§ Document passage
------------

Projects in non-monetary default are those where the Agency has 
notified the borrower of a violation using the Agency's servicing 
letter process, and the borrower has not addressed the violation to the 
Agency's satisfaction.

ii. CLASS ``C'' PROJECTS

    Class ``C'' projects are projects with open physical findings or 
violations, which are not associated to a workout plan and/or 
transition plan. This can include projects with violations where a 
servicing letter has been issued but 60 days have not passed since the 
issuance of the first servicing letter.

iii. CLASS ``B'' PROJECTS

    Class ``B'' projects indicate the Agency has taken servicing steps 
and the borrower is cooperating to resolve identified findings or 
violations by associating a workout plan and/or transition plan.
    (a) For transfer proposals:
    1. For projects classified as a ``C'' or ``D'' for 24 months or 
more--20 points.
    2. For projects classified as a ``C'' or ``D'' for less than 24 
months--15 points.
    (b) Stay-in owner proposals:
    1. For projects classified as a ``B'' as a result of a workout plan 
and/or transition plan approved by the Agency prior to January 1, 
2014--25 points.
    2. Projects with an Agency ``C'' classification for 12 months or 
longer with open physical findings at the time the MPR pre-application 
is filed, will not be eligible to participate in the MPR.
    7. Proposed or Closed Sale of Section 515 projects to Non-Profit/
Public Housing Authority. The Agency will award 20 points for projects 
that have been sold to non-profit organizations under the prepayment 
process as explained in 7 CFR part 3560, Subpart N. To receive points, 
the borrower/applicant must provide a copy of the purchase agreement 
and filed deed (if sale is already closed to an eligible non-profit or 
public body)--20 points.

------------

§ Given information
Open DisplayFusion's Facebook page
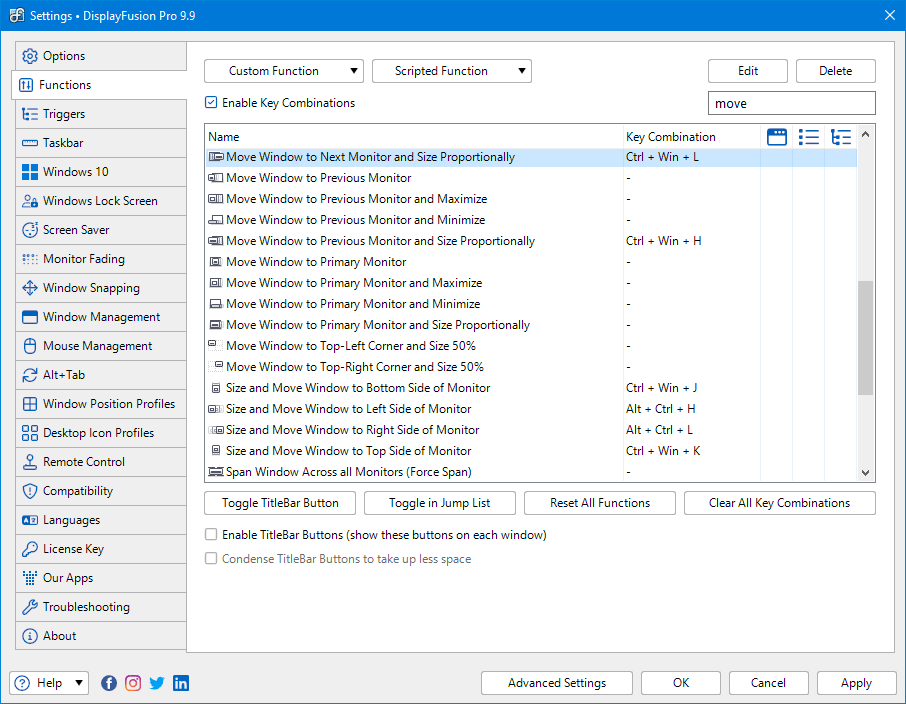This screenshot has height=704, width=906. pos(109,683)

------------

§ Things to do
[a] Answer these questions from the passage on Section 515 project classifications, marking each answer to match its question.
(i) For a Class "C" project where a servicing letter has been issued, how many days since the first servicing letter must not yet have passed?
(ii) How many points does a stay-in owner proposal receive for a project classified as a "B" because of a workout plan and/or transition plan approved by the Agency prior to January 1, 2014?
(iii) What must the borrower/applicant provide to receive points for a sale to a non-profit organization?
[b] Supply the next part of the passage on Section 515 project classifications, starting after its last sentence.
The listing comes from a different source than the passage on Section 515 project classifications.

§ Expected results
[a]
(i) 60 days.
(ii) 25 points.
(iii) A copy of the purchase agreement and the filed deed, if the sale is already closed to an eligible non-profit or public body.

[b]
    8. Prior approved CNAs. In the interest of ensuring timely 
application processing and underwriting, the Agency will award up to 20 
points for projects with CNAs already approved by the Agency. 
``Approved'' means the date the CNA or an updated CNA was previously 
reviewed and approved by the Agency. CNAs or updates before October 1, 
2012, may not be used for MPR underwriting without an update approved 
by the Agency. Points will be awarded for:
    i. CNAs approved on or after October 1, 2013, but prior to the 
publication of this Notice--20 points.
    ii. CNAs approved on or after October 1, 2012, but prior to October 
1, 2013--10 points.
    9. Tenant service provision. The Agency will award 5 points for 
applications that include new services provided by either a for-profit 
or a non-profit organization, which may include a faith-based 
organization, or by another Government agency. Such services shall be 
provided at no cost to the project and shall be made available to all 
tenants. Examples of such services may include transportation for the 
elderly, after-school day care services or after-school tutoring.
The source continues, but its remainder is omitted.